You can use evaluation functions in the playground by clicking the Evaluation metrics button in a prompt session.
Here, you will have the option to select an existing metric or create a new one.
Parea provides use-case-specific evaluation metrics that you can use out of the box.
To get started, click Register new auto-eval metric. This will allow you to create a metric based on your specific inputs.
Next, find the metric you want to use based on your use case. Each metric has its required and optional variables.
Your prompt template must have a variable for any required inputs. For example, the LLM Grader metric expects your prompt to have a {{question}} variable.
If your variable is named something else, you can select which variable to associate with the question field from the drop-down menu.

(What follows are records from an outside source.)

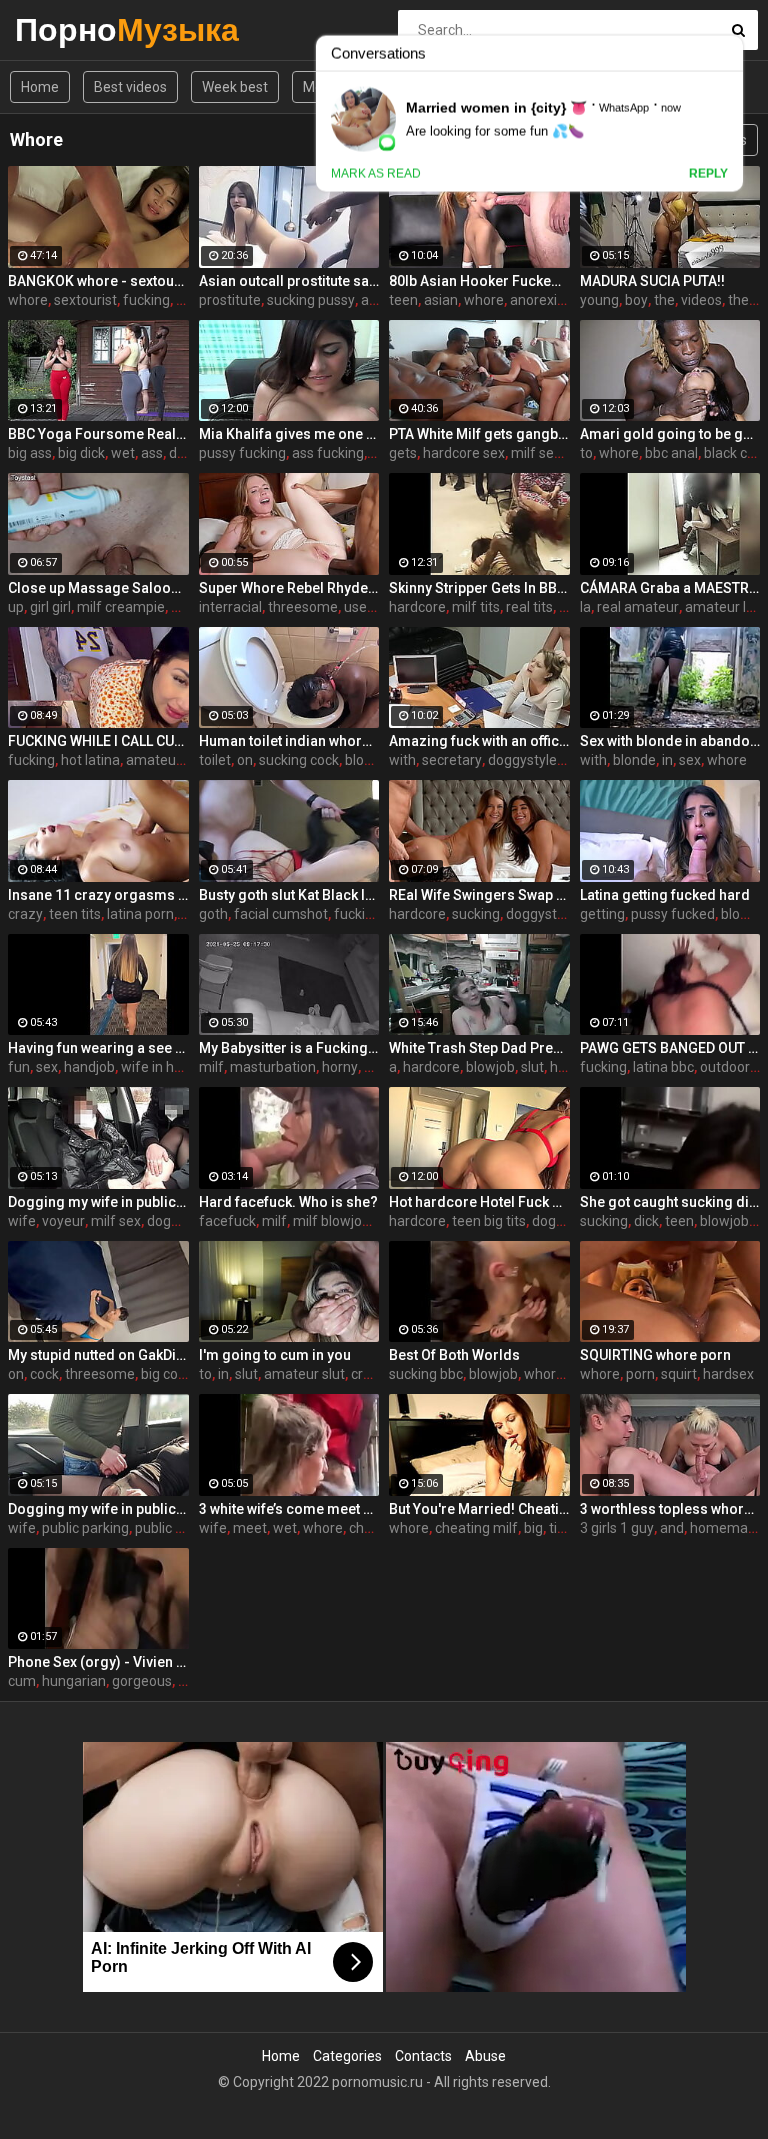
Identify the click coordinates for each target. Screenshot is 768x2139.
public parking (85, 1528)
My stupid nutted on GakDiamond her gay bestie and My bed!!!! (98, 1355)
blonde (634, 760)
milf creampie (121, 607)
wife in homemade (180, 1067)
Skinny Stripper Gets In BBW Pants (479, 588)
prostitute (230, 300)
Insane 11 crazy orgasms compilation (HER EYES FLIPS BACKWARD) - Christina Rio (98, 895)
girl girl (50, 607)
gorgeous (142, 1681)
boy (636, 300)
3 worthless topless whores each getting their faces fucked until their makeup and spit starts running (670, 1509)
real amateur (638, 607)
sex (690, 760)
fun (19, 1067)
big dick (81, 453)
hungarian (74, 1681)
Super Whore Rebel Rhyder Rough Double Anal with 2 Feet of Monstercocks (289, 588)
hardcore (417, 607)
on (245, 760)
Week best (235, 87)
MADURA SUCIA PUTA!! (652, 281)
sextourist (85, 300)
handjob (89, 1067)
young (599, 300)
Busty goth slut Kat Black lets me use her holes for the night (289, 895)
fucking (146, 300)
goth (213, 914)
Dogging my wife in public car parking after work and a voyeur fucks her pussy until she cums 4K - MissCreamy (98, 1509)
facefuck (227, 1221)
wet (123, 453)
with (402, 760)
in (667, 760)
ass (152, 453)
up (16, 607)
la (585, 607)
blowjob (369, 760)
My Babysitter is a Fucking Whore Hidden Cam (289, 1048)
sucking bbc (426, 1374)
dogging (172, 1221)
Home (40, 87)
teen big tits (489, 1221)
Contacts (423, 2056)
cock (44, 1374)
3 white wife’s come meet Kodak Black (289, 1509)
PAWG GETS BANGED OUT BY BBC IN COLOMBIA (670, 1048)
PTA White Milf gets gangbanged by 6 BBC (479, 434)
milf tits (476, 607)
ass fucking (328, 453)
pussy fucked (673, 914)
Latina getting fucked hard (665, 895)
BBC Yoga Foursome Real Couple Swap (98, 434)
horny (340, 1067)
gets (403, 453)
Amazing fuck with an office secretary (479, 741)
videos (701, 300)
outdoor (725, 1067)
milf (211, 1067)
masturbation (273, 1067)
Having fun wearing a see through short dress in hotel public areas (98, 1048)
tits (559, 1528)
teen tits (75, 914)
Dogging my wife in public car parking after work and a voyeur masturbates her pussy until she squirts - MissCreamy (98, 1202)
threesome (303, 607)
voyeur (63, 1221)
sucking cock (299, 760)
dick (181, 453)
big (533, 1528)
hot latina (90, 760)
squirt (679, 1374)
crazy (25, 914)
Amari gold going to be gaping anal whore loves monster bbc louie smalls (670, 434)
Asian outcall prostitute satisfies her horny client (289, 281)
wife (22, 1221)
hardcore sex (464, 453)
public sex (166, 1528)
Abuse (485, 2056)
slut (532, 1067)
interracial (230, 607)
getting (602, 914)
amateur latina (172, 760)
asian (441, 300)
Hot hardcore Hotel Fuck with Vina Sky (479, 1202)
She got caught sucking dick (670, 1202)
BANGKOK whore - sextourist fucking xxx (98, 281)
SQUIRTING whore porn (655, 1355)
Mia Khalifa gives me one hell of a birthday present (289, 434)
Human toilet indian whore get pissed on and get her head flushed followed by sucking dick (289, 741)
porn (640, 1374)
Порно (67, 29)
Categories (347, 2056)
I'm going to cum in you (275, 1355)
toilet (215, 760)
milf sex (536, 453)
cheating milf (476, 1528)
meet (250, 1528)
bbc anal (671, 453)
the (664, 300)
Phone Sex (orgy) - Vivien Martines (98, 1662)
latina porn (140, 914)
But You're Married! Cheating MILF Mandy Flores (479, 1509)
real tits (529, 607)
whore (28, 300)
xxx (186, 300)
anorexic (537, 300)
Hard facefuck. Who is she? (288, 1202)
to (586, 453)
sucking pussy (311, 300)
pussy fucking (242, 453)
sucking (476, 914)
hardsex (728, 1374)
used (359, 607)
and (672, 1528)
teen (403, 300)
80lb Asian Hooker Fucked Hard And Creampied (479, 281)
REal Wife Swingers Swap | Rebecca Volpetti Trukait (479, 895)
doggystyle (522, 760)
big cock (166, 1374)
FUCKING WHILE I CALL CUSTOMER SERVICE (98, 741)
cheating (376, 1528)
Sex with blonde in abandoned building (670, 741)
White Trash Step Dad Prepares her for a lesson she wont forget (479, 1048)
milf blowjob (331, 1221)
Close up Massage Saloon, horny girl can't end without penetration (98, 588)
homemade (727, 1528)
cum (22, 1681)
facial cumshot (281, 914)
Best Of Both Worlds (454, 1355)
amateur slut (304, 1374)
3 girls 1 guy (617, 1528)
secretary (452, 760)
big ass (30, 453)
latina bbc (663, 1067)
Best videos (130, 87)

Click Register once you are done, and that metric will be enabled.
It’s super easy to get started. Let’s create an auto-eval in the playground.
First, go to the Playground and click Create New Session.
You will see a rag example prompt pre-populated. The prompt is:
prompt template
Use the following pieces of context from Nike's financial 10k filingsdataset to answer the question. Do not make up an answer if no context isprovided to help answer it.Context:---------{{context}}---------Question: {{question}}---------Answer:
The inputs row shows that context has been pre-populated with a snippet from Nike’s 10k filings.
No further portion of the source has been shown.